Directions for this task. Retype the rows exactly, starting at the line containing "Given: Open the 100% zoom dropdown" and ending at the line containing "Looking at the screenshot, I should (329, 94).", with both of those lines included. Leave the pictures out.
--- start of Entries shown ---
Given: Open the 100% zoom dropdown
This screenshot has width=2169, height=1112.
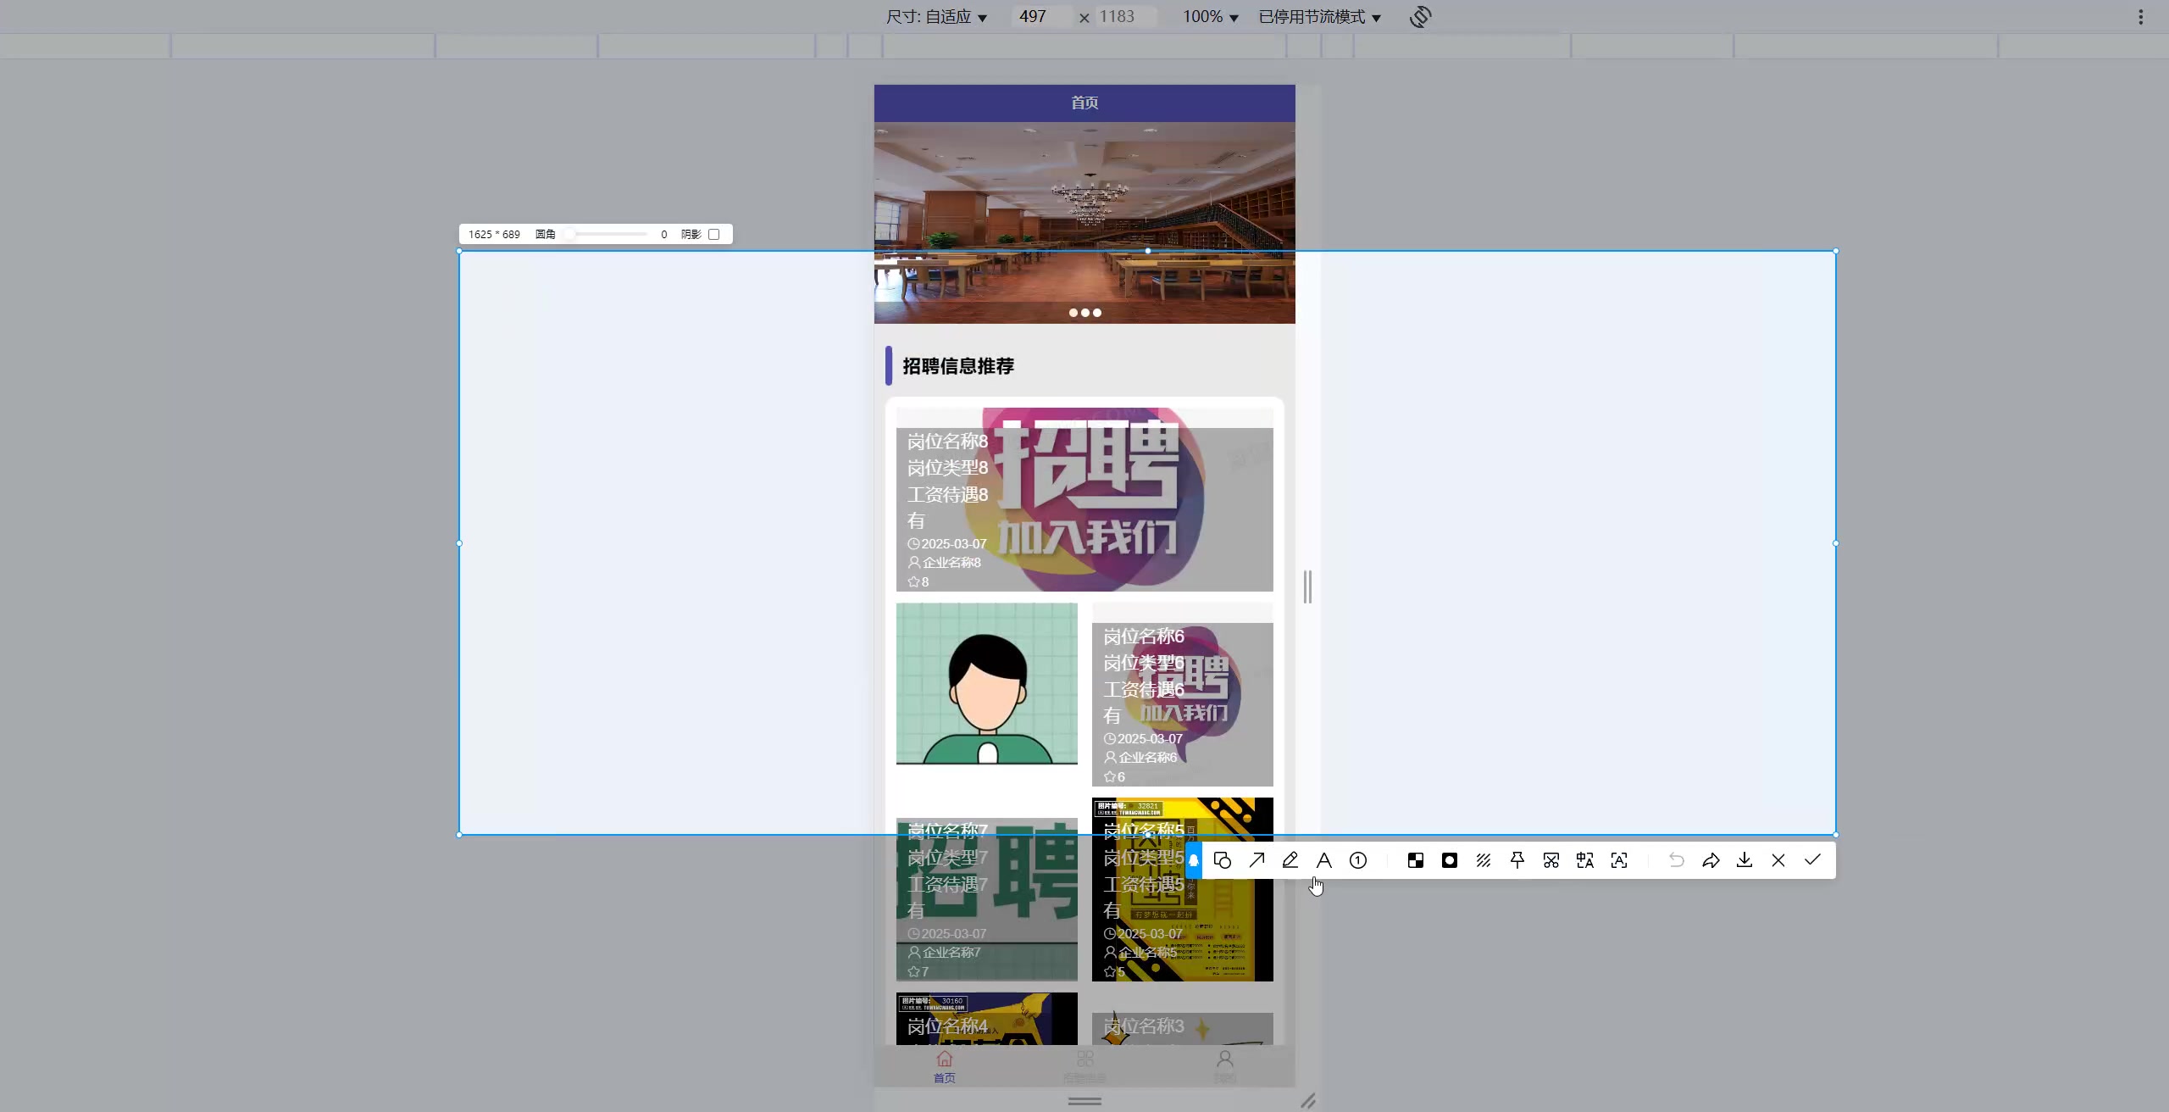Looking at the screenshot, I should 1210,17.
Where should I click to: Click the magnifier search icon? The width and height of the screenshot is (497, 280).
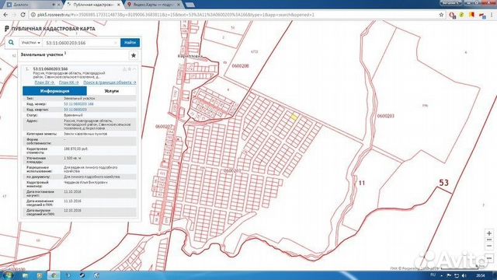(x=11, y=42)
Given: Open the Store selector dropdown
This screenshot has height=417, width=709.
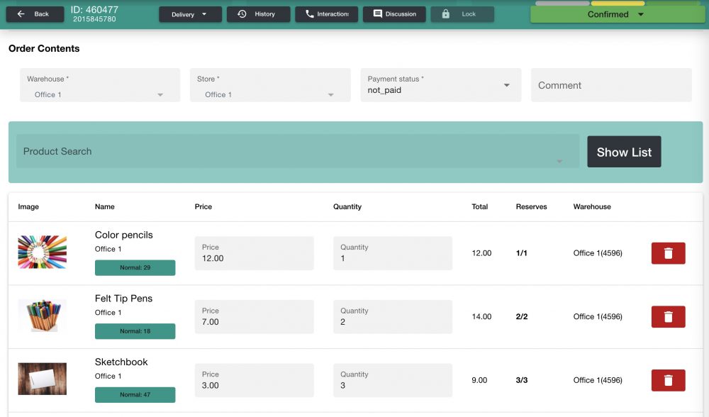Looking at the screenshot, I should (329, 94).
--- end of Entries shown ---
--- start of Entries shown ---
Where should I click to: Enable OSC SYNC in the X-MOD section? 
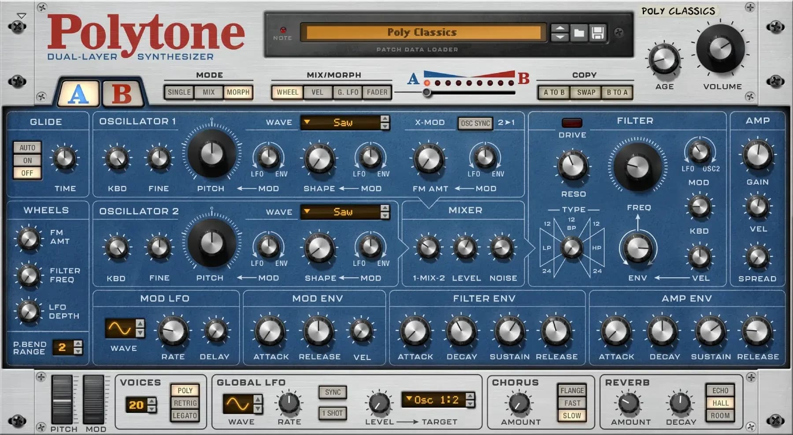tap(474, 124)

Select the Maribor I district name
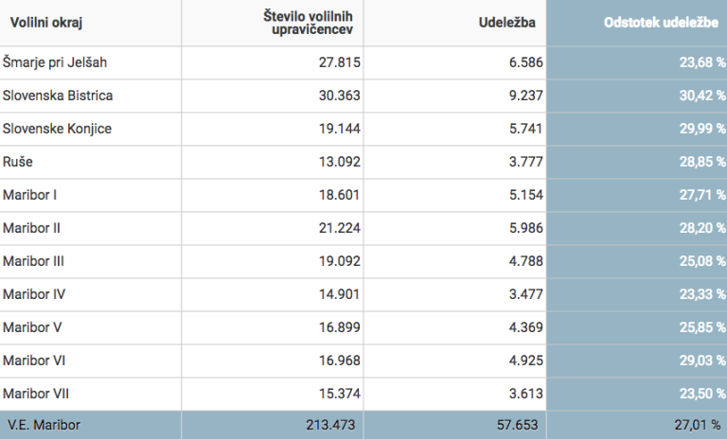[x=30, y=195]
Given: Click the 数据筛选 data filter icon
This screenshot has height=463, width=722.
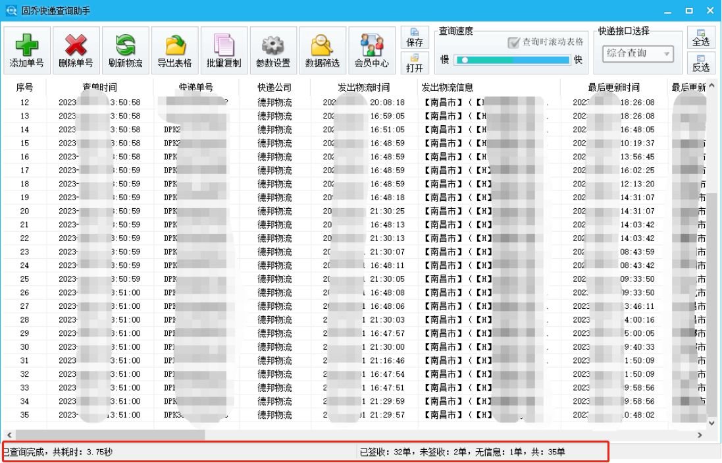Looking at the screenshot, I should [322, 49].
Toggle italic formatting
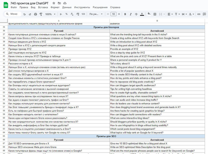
--- end of Entries shown ---
Solution to this problem.
Given: Open the 100% zoom dropdown
This screenshot has width=2169, height=1112.
Looking at the screenshot, I should 1210,17.
Where should I click to: Click the magnifier search icon? The width and height of the screenshot is (497, 280).
(x=11, y=42)
Given: Open the Store selector dropdown
This screenshot has height=417, width=709.
Looking at the screenshot, I should (329, 94).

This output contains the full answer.